En conséquence, les époux [C] seront déboutés de leurs demandes à l’encontre de la société MF PEINTURE DECO SARL sur le fondement de la responsabilité contractuelle.
***
Aucune garantie n’étant due par la MAAF ASSURANCES, assureur de la société [V] & [L], et la responsabilité des sociétés COOPANAME et MF PEINTURE DECO SARL ne pouvant être engagée, il convient de débouter les époux [C] de leurs demandes relatives aux travaux de reprise d’électricité et de peinture, au préjudice de jouissance et au préjudice moral sur le fondement de la responsabilité contractuelle.
Sur les mesures de fin de jugement :
En application des dispositions de l’article 514 du code de procédure civile, la présente décision est exécutoire par provision.
Vu les articles 696 et 700 du code de procédure civile, il y a lieu de condamner in solidum la société MAAF ASSURANCES et la société COOPANAME, parties qui succombent, aux dépens qui comprendront les frais d’expertise judiciaire ainsi qu’au paiement aux époux [C] d’une somme de 2500 euros au titre des frais exposés et non compris dans les dépens.
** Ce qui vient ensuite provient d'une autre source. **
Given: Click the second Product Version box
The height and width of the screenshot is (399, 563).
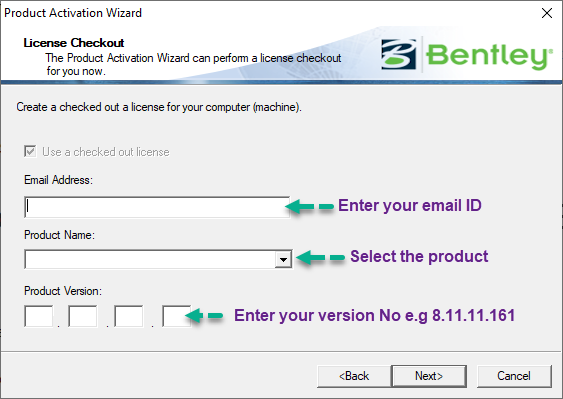Looking at the screenshot, I should (x=83, y=316).
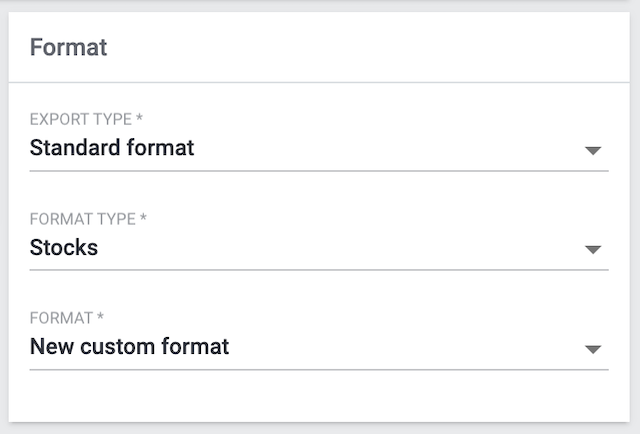Image resolution: width=640 pixels, height=434 pixels.
Task: Focus the Format input field showing custom format
Action: (x=300, y=348)
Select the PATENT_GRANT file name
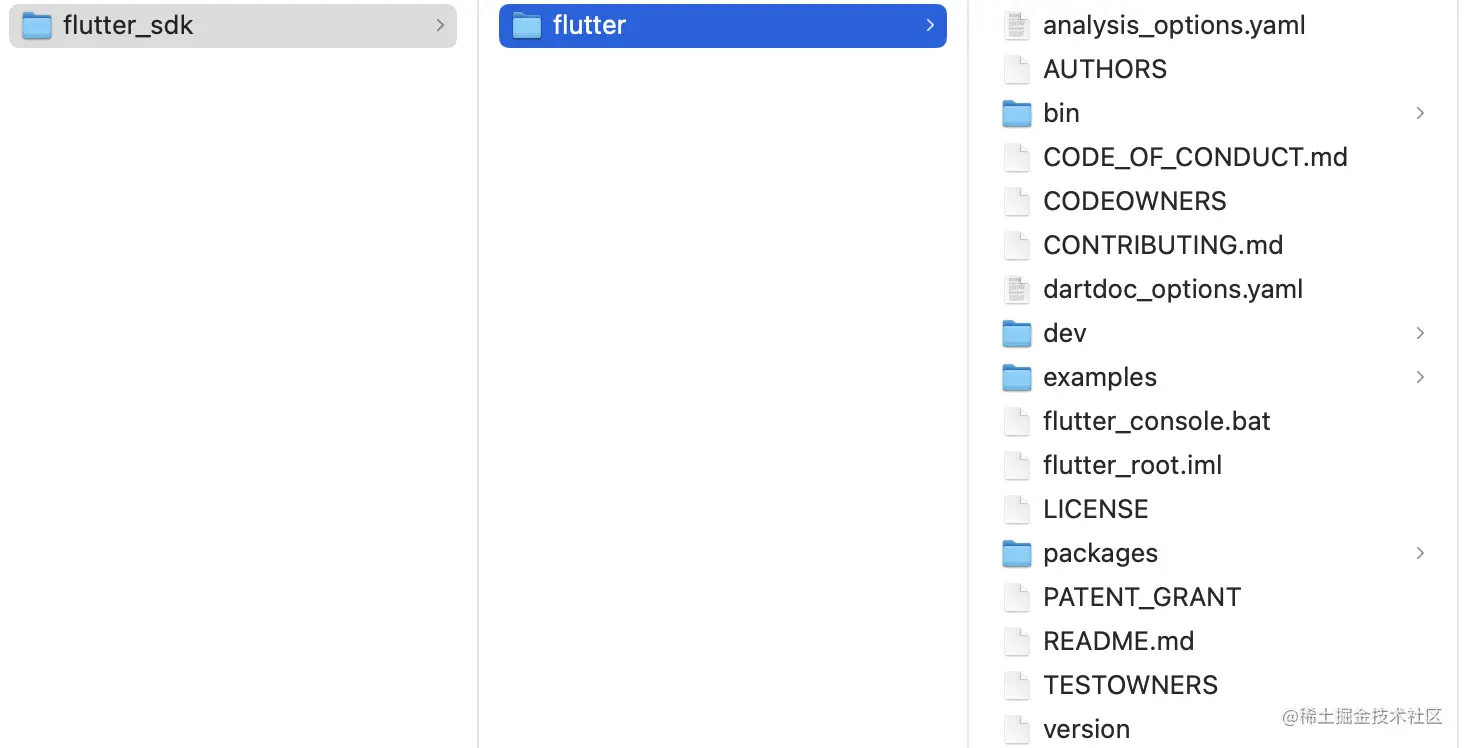 1141,598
La société MAAF ASSURANCES et la société COOPANAME seront en outre déboutés de leurs demandes au titre des dépens et des frais irrépétibles.
Le tribunal, statuant publiquement, par jugement mis à disposition, réputé contradictoire et en premier ressort,
Déboute Monsieur [T] [C] et Madame [X] [C] de leurs demandes à l’encontre de la société MF PEINTURE DECO SARL, sous-traitant, sur le fondement tant de la responsabilité décennale que de la responsabilité contractuelle de droit commun ;
Condamne la société MAAF ASSURANCES en tant qu’assureur de responsabilité décennale de la société [V] & [L] et la société COOPANAME en tant que maître d’œuvre in solidum à payer à Monsieur [T] [C] et Madame [X] [C] les sommes de :
– 816 euros TTC pour la mise en place et la dépose des étais,
– 1,92 euros TTC par jour pour la location des étais à compter du 12 avril 2021 et jusqu’à l’achèvement des travaux de renforcement de structure,
– 600 euros TTC pour l’étude structurelle de la société COJANE,
– 960 euros TTC au titre de la note de calcul du bureau d’études KAIRN,
– 14 597 euros TTC au titre des travaux de renforcement de structure,
– 500 euros TTC en réparation de leur préjudice moral ;
Dit que la somme de 14 597 euros TTC sera indexée sur l’indice BT01 à compter du 20 décembre 2022 jusqu’au prononcé de la présente décision ;
Déboute Monsieur [T] [C] et Madame [X] [C] de leurs demandes au titre des travaux de reprise d’électricité et de peinture, des travaux de remise en état des meubles et du préjudice de jouissance ;
Condamne la société MAAF ASSURANCES et la société COOPANAME in solidum aux dépens qui comprendront les frais d’expertise judiciaire ;
Condamne la société MAAF ASSURANCES et la société COOPANAME in solidum à payer à Monsieur [T] [C] et Madame [X] [C] la somme de 2500 euros TTC au titre de l’article 700 du code de procédure civile ;
Déboute la société MAAF ASSURANCES et la société COOPANAME de leurs demandes au titre des dépens et des frais irrépétibles ;
Rappelle que la présente décision bénéficie de l’exécution provisoire.